Identity security is front and center in all of the recent breaches, including Microsoft, Okta, Cloudflare, and Snowflake, to name a few. Organizations are beginning to realize that changes are needed in how we approach identity security from both a strategic and technological perspective.
Identity security is about more than just providing access
The traditional view that identity security is primarily concerned with granting and denying access for applications and services, often piecemeal, is no longer sufficient. This view was reflected as a broad theme in Permiso Security Identity Status Report (2024)which finds that despite growing confidence in the ability to identify security risks, nearly half of organizations (45%) are still “concerned” or “very concerned” that their current tools are capable of detecting and protecting against identity security attacks data.
The survey, commissioned this summer by Permiso, surveyed more than 500 IT security and risk professionals who directly oversee or influence security and risk decision-making. The findings show that despite increased investment, maturity and confidence in controls to mitigate cyber risks, organizations remain concerned in the face of growing identity threats.
Key ideas include:
- SaaS is seen as the riskiest environment.
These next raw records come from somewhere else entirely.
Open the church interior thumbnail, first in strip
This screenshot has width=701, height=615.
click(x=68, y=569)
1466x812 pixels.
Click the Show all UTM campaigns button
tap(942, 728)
- 93% of organizations said they can inventory credentials across all environments and track keys, tokens, certificates, and any modifications made to any environment.
- 85% can determine “who does what” through fragmented authentication boundaries.
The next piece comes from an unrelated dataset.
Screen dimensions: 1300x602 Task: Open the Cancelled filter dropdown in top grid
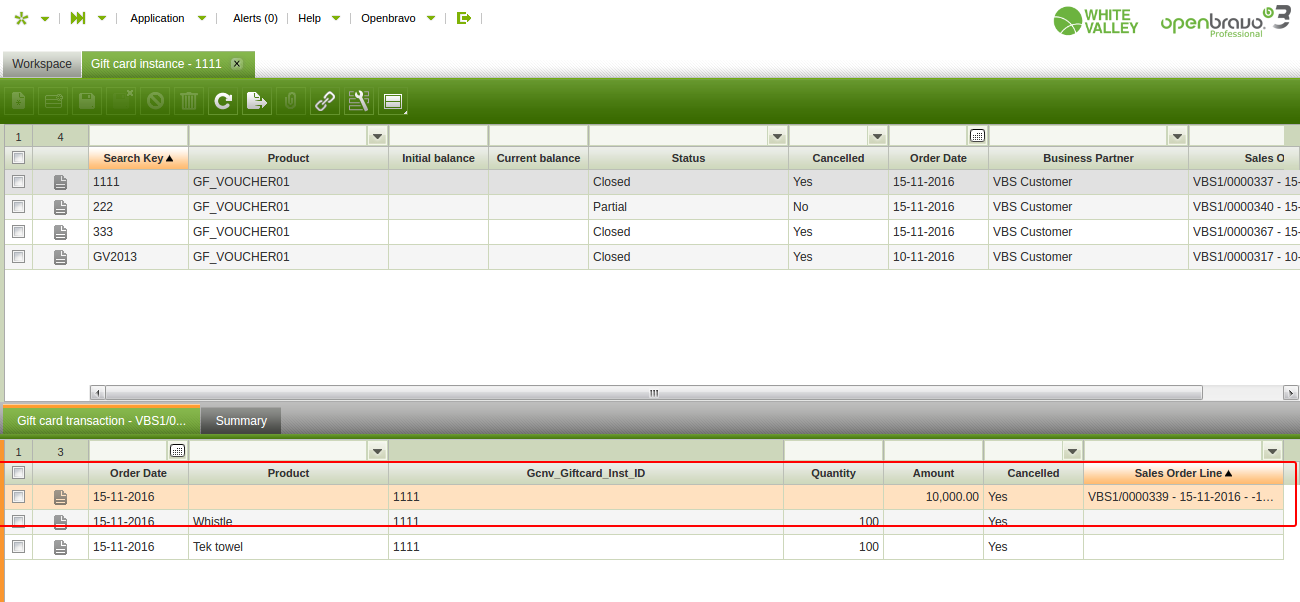877,136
- 45% are still “concerned” or “very concerned” that their current tools are capable of detecting and protecting against identity security attacks.
- 45% suffered an identity security incident in the past year, with phishing attacks the top threat vector.
Can you spot the crooks?
While 86% of organizations said they can identify their most risky identity (human and non-human), nearly half (45%) suffered an identity security incident in the past year, with phishing attacks the top threat vector – showing that social engineering-based attacks continue to be a pervasive threat to organizations.
When it came to the consequences for those who were breached, sensitive data, which included personally identifiable information (PII) and intellectual property (IP), topped the list for 54% of those who were breached. 46% of organizations said threat actors have also escalated privileges and harassed their supply chains (45%) from both their suppliers and customers.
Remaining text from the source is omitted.